_Text extract_:
^{Erik J. Larson
June 26, 2025

9

Artificial Intelligence, Education}

Is the Reverse Flynn Effect — Declining Intelligence — Real?

_{IQ tests were never meant to measure memorization or familiarity, yet that’s precisely what’s happening} _{Erik J. Larson
June 26, 2025

9

Artificial Intelligence, Education}

Share: Facebook; Twitter/X; LinkedIn; Flipboard; Print; Email

Note: The first part of this essay, The reverse Flynn effect and the decline of intelligence is here.

In the 1980s, New Zealand researcher James Flynn (1934‒2020), working at the University of Otago, made a surprising discovery: since the 1930s, the average IQ in Western countries had been steadily rising — by almost three points per decade. This phenomenon, now widely accepted and known as the Flynn Effect, seemed to suggest that each new generation was significantly more intelligent than the last. But something wasn’t adding up.

If the Flynn Effect were a real, lived experience, we should notice it. A Gen Z teenager, for instance, should be demonstrably sharper than a Baby Boomer at the same age. And yet, we are not generally struck by the penetrating wisdom of the younger crowd (though sometimes we are!). Nor do we believe that our grandparents were dullards.

In other words, we don’t experience the Flynn Effect, even though on paper, it’s significant — an 18-point increase over two generations.

Something is off

In fact, just as the Flynn Effect gained scientific traction and began percolating into pop culture, evidence started emerging that IQ scores were actually in decline.

IQ test Result, Very Superior Intelligence Quotient.

The first cracks in the story around the Flynn Effect came from declining STEM (science, technology, engineering, and math) scores, despite aggressive government and educational initiatives aimed at bolstering them. In 2000, the Engineering Council of London published a major study warning of a “serious decline” in students’ mathematical and scientific competence. Perhaps, we might reason, this trend could be explained by poor teaching, distractions, or changing educational priorities rather than a true cognitive decline.

_Dataset_:
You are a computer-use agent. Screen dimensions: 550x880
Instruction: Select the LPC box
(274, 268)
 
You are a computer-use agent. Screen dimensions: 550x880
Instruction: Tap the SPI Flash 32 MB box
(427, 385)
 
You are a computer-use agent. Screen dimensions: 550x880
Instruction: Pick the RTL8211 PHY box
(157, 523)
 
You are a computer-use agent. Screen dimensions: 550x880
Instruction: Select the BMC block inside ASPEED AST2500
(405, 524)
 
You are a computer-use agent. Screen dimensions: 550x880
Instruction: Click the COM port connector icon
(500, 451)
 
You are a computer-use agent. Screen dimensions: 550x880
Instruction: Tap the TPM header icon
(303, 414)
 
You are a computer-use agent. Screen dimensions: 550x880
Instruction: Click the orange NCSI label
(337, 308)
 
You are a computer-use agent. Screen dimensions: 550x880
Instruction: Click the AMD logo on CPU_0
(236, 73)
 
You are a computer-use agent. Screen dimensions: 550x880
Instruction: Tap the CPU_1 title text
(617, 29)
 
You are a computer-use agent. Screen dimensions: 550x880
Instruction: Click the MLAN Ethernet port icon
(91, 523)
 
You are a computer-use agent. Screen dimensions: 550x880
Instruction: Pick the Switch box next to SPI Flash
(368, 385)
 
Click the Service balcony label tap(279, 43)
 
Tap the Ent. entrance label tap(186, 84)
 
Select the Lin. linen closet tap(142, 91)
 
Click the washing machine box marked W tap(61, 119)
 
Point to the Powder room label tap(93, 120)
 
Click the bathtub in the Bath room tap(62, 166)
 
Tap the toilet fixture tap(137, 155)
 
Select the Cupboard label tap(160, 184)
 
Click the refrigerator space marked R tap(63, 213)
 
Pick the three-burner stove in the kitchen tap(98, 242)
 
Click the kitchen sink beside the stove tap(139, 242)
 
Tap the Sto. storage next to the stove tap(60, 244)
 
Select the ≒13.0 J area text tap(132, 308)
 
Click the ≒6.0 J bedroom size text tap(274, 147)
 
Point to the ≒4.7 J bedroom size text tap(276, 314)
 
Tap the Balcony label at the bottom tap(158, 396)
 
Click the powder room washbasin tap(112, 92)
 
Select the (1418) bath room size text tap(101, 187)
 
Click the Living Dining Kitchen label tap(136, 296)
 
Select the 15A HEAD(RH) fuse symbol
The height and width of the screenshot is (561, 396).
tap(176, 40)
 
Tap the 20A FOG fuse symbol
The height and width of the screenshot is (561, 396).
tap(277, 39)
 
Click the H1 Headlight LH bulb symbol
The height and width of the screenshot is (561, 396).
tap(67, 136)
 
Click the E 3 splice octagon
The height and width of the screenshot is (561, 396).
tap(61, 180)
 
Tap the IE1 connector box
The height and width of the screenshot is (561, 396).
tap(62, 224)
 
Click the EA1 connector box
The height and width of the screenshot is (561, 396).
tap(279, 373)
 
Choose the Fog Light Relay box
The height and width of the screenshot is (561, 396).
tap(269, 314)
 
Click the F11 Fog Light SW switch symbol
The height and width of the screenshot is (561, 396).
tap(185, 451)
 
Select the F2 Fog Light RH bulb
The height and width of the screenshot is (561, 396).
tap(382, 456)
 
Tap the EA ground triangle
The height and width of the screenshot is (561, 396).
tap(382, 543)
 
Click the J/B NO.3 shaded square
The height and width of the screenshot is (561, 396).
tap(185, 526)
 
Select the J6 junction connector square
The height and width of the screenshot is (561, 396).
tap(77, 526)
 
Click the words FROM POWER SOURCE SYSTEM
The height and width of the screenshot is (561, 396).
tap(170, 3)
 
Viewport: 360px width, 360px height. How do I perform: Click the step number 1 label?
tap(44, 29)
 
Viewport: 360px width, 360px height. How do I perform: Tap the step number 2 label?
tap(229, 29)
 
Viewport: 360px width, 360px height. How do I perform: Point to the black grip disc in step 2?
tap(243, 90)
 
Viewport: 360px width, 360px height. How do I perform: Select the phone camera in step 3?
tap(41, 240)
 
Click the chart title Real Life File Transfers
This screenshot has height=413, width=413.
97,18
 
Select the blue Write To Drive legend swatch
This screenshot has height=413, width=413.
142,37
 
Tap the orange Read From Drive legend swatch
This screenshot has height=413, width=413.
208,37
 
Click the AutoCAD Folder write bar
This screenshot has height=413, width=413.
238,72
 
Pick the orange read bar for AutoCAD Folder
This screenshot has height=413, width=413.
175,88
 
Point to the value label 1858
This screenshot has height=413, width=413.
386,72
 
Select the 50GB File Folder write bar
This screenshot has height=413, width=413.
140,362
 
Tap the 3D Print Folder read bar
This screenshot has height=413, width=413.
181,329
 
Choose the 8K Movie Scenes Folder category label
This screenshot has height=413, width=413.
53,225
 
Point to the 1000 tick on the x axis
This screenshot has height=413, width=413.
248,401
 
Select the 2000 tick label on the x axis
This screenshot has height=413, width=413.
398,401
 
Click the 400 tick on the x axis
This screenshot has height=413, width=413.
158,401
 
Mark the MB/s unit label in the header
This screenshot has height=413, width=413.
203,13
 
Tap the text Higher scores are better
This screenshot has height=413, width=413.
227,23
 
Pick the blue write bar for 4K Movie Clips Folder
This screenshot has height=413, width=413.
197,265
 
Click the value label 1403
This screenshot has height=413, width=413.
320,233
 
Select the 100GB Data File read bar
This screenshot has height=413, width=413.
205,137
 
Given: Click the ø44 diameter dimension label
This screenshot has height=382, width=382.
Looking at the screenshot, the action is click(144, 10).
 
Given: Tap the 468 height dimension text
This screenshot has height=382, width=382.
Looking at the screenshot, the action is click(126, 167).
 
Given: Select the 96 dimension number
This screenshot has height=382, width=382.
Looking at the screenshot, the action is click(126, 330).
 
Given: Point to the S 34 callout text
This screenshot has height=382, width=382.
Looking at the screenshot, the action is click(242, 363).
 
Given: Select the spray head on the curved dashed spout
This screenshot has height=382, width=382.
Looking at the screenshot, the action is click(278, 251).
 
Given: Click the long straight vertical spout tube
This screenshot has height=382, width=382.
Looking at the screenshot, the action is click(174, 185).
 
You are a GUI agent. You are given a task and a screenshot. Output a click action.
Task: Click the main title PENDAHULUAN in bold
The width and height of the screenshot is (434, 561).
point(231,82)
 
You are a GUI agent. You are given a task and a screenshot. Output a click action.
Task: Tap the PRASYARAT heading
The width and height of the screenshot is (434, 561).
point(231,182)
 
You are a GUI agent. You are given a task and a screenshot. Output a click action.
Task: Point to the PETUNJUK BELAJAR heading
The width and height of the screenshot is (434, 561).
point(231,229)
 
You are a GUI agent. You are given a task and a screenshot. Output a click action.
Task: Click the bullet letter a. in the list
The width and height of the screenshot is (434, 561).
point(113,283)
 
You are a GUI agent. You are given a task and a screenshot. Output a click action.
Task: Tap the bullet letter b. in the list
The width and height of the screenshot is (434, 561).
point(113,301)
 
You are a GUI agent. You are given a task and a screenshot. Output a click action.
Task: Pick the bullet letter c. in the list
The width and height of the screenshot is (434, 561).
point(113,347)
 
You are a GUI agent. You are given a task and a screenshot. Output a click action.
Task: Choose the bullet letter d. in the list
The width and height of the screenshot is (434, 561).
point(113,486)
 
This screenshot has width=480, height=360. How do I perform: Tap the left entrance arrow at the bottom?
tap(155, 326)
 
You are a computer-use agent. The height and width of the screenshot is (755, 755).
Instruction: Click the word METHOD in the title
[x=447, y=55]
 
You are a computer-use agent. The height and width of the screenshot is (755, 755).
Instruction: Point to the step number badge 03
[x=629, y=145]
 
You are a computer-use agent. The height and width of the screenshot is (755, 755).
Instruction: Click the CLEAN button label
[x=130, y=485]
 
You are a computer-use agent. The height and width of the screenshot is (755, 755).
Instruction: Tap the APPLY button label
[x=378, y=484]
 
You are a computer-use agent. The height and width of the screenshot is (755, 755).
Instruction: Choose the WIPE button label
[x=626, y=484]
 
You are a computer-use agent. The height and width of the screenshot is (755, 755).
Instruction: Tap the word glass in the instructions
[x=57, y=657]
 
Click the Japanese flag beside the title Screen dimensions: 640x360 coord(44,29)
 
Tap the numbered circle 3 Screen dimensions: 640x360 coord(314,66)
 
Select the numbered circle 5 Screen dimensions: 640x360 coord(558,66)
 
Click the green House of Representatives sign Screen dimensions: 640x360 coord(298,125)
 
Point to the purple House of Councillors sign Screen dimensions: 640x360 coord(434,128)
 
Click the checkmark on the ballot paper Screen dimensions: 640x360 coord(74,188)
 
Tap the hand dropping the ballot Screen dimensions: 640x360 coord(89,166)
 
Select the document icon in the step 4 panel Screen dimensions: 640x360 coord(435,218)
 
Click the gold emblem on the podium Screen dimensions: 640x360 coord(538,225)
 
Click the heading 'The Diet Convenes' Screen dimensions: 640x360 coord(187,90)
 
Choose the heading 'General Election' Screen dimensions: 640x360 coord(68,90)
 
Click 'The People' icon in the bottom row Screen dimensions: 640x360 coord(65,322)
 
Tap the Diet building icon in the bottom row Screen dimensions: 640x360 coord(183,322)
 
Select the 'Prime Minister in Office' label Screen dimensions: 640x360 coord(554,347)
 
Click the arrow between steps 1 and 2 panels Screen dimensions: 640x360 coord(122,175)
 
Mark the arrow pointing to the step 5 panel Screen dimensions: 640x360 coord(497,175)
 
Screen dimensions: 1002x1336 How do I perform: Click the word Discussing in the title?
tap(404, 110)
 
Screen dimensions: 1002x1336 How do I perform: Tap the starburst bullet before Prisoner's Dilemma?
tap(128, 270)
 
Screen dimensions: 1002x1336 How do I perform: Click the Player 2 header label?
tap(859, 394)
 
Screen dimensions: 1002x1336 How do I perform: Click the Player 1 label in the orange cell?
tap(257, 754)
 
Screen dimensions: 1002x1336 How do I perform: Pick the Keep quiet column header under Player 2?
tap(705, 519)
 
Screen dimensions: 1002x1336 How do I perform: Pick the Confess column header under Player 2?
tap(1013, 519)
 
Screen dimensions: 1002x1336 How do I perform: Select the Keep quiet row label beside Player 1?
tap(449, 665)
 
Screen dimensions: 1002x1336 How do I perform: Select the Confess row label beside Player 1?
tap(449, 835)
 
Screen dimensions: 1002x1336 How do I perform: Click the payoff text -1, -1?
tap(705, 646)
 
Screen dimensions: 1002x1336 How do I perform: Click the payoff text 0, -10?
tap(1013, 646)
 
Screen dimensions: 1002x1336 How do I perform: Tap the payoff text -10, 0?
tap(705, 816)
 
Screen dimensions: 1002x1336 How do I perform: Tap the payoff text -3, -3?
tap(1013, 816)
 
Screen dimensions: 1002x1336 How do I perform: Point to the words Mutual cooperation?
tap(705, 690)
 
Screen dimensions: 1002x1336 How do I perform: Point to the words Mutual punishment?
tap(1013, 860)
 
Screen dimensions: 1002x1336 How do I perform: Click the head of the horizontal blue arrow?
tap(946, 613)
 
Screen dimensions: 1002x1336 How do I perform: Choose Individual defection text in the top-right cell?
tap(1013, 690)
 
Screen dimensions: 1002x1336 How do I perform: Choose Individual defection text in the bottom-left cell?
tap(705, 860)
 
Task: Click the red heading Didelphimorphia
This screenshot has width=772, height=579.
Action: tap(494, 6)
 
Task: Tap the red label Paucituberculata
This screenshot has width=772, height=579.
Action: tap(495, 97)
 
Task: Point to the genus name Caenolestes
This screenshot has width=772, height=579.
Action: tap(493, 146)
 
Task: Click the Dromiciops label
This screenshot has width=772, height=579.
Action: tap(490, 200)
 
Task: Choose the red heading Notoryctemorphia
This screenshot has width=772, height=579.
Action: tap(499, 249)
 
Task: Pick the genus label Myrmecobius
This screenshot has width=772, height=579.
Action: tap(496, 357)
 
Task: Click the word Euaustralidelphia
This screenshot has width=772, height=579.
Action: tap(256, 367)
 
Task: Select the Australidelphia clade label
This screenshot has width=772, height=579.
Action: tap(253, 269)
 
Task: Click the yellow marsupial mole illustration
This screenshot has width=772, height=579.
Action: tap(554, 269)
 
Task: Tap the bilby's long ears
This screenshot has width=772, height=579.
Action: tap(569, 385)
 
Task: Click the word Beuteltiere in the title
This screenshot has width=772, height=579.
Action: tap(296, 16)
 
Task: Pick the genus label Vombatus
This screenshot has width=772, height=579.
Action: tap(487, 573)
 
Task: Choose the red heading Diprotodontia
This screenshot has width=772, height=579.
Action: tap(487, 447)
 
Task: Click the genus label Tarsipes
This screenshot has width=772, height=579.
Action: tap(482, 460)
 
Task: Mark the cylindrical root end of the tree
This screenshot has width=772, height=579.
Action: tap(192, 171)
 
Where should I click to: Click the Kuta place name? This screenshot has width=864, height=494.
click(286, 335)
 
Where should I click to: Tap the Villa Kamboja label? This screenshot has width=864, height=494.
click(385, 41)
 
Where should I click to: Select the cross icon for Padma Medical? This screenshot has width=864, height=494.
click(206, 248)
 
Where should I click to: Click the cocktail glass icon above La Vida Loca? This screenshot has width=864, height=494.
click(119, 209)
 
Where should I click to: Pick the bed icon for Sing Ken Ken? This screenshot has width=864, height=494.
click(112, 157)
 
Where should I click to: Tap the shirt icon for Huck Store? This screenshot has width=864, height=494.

_Work to complete_: Continue the essay on the Flynn Effect from its last sentence. The material that comes after the essay on the Flynn Effect is separate from it.

_Response to the task_:
But then came evidence from a very different kind of test.

The “Volume and Heaviness” test — one of a number of Piagetian stage tests designed to assess fluid intelligence (Gf) — measures a child’s ability to grasp a fundamental concept: When a solid object is submerged in water, it displaces an amount of water based on its volume, not its weight.

In 1976, 54% of boys and 27% of girls answered this correctly. By 2003/2004, the gender gap had disappeared — because both scores had plummeted to 17%.

What are we to make of this?

One immediate clue is the disappearance of the gender disparity. The dramatic drop in boys’ scores suggests an environmental factor — likely changes in the school system or broader cultural shifts affecting how children engage with learning. Other Piagetian tests suggest the same pattern: basic reasoning skills seem to be deteriorating.

This brings us to a new and troubling phenomenon: the Reverse Flynn Effect.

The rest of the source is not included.